Algo se está rompiendo. De a poco. De a partes.
Hace un tiempo en el trabajo nos pusimos a debatir sobre David Bowie. No se trató de una cuestión de calidad, de cómo cantaba, de cómo actuaba, en realidad fue por él, pero bien podría haber sido por otro, no cualquiera, pero sí, quizás, Ante Garmaz, Paloma San Basilio o Alberto Migré. Debatíamos porque se habían formado dos grupos: quienes lo conocíamos y quienes no; y quienes no lo conocían argumentaban que se trataba de una cuestión etaria. Tengo 23 años, tengo 25, nací en el 2000, soy muy chica para saber quién es –decían– cuando del otro lado yo pensaba que si lo conocía a él, y a todos los demás que para mí son como él, es justamente porque fui chica.

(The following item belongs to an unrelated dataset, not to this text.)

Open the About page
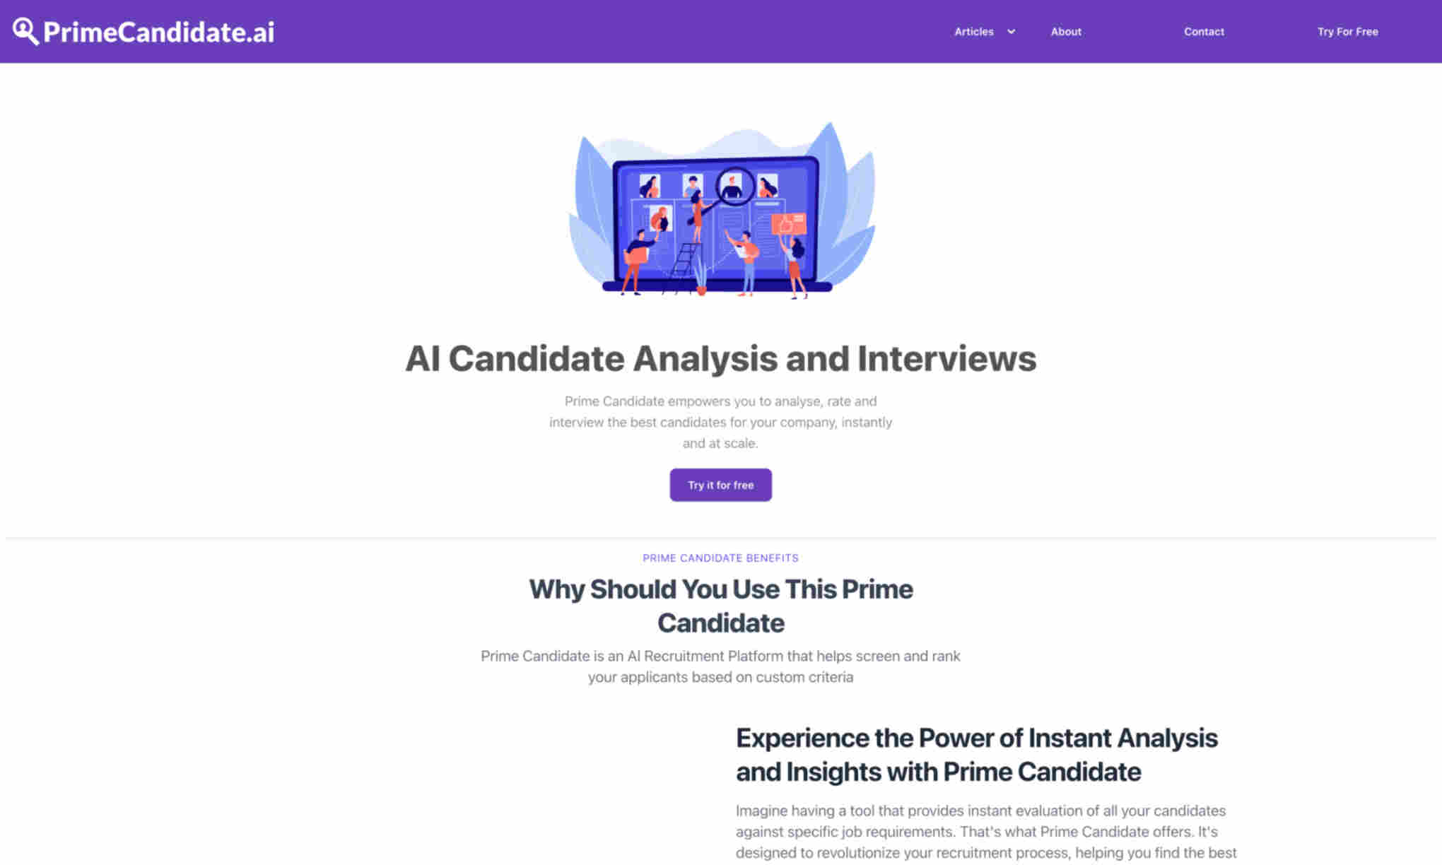The image size is (1442, 865). click(x=1066, y=31)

Y un día, luego de una cena, me mandaron a jugar al cuarto con mis primos, diez años más grandes que yo, y ellos estaban mirando Laberinto y yo me quedé así, igual, de piernas cruzadas sobre el piso, mientras Bowie –las calzas ajustadas, el maquillaje en los ojos– movía en la pantalla con las manos unas esferas de vidrio de una forma en que nunca había visto. Yo fui chica y en el auto, los domingos, cuando íbamos a La coqueta, la quinta que mis abuelos habían comprado en Glew, para almorzar allí con ellos, con mis tíos, con quienes se sumaran, mi madre prendía el pasacasete y ponía la música que le gustaba a ella: era media hora entera de La joven guardia, “ella es la reina de la canción, siempre bailando sobre una ilusión”; Pedro y Pablo, “bronca porque se ha prohibido todo, hasta lo que haré de cualquier modo”; María Marta Serra Lima, “ay, amor, si yo pudiera abrazarte ahora”; y Los gatos, “y cuando mi balsa esté lista partiré hacia la locura”. Yo fui chica y por las noches, si me quedaba a dormir en la casa de mi abuela materna, escuchaba junto a ella, en voz bajita porque ponía la radio debajo de su almohada para que no sonara tanto, el programa La venganza será terrible, de Alejandro Dolina. Yo fui chica y también los sábados, cuando los canales de televisión eran solo cinco, veía junto a mis padres, si me lo permitían, la película que pasaban en Función privada, el show conducido por Carlos Morelli y Rómulo Berruti en ATC. Yo cuando fui chica pude poco, tuve que entretenerme con lo ajeno y en eso, sin saberlo, pude bastante. Pude leer Mafalda cuando el resto la terminaba; pude almorzar junto a las telenovelas de Grecia Colmenares o Verónica Castro, pude hojear las fotos de la revista National Geographic, pude entender que los Beatles habían marcado el inicio de algo. Yo de chica fui además la hermana más chica por lo que siempre, en casi todo, fui después, un poco por orden lógico y otro poco por poder: mi hermano se imponía a la hora de usar el minicomponente, la televisión, y entonces Nirvana, Guns N’ Roses, AC/DC, MTV todo el día y Ale Lacroix y Ruth Infarinato.
Hoy la mayoría de los chicos puede tanto. Es envidiable: tienen celulares, tablets, auriculares, perfil en las plataformas de streaming. si viajan a la costa en auto, pueden decidir qué mirar, qué escuchar. No están obligados a compartir los gustos. No quedaron bajo la tiranía adulta del hacemos esto “porque lo digo yo y punto”. Qué suerte, pero qué peligro. Nunca es bueno tener siempre el control. creo que por eso no conocen a David Bowie. No tuvieron ocho años y los mandaron al cuarto del fondo sin chistar a entretenerse con lo mismo que se estaban entreteniendo los de diecisiete. Por eso tampoco yo sé ahora lo que es Tiny Desk o Charlie Puth o Mamamoo o Emma Chamberlain, porque no estuve obligada. Porque ya no se comparte así.
Algo se está rompiendo. De a poco. De a partes. Es el todo que juntaba cada una de las partes, el espacio que unía los nosotros, los ellos, los aquellos. Como un gran témpano. Pronto se va a escuchar el crac.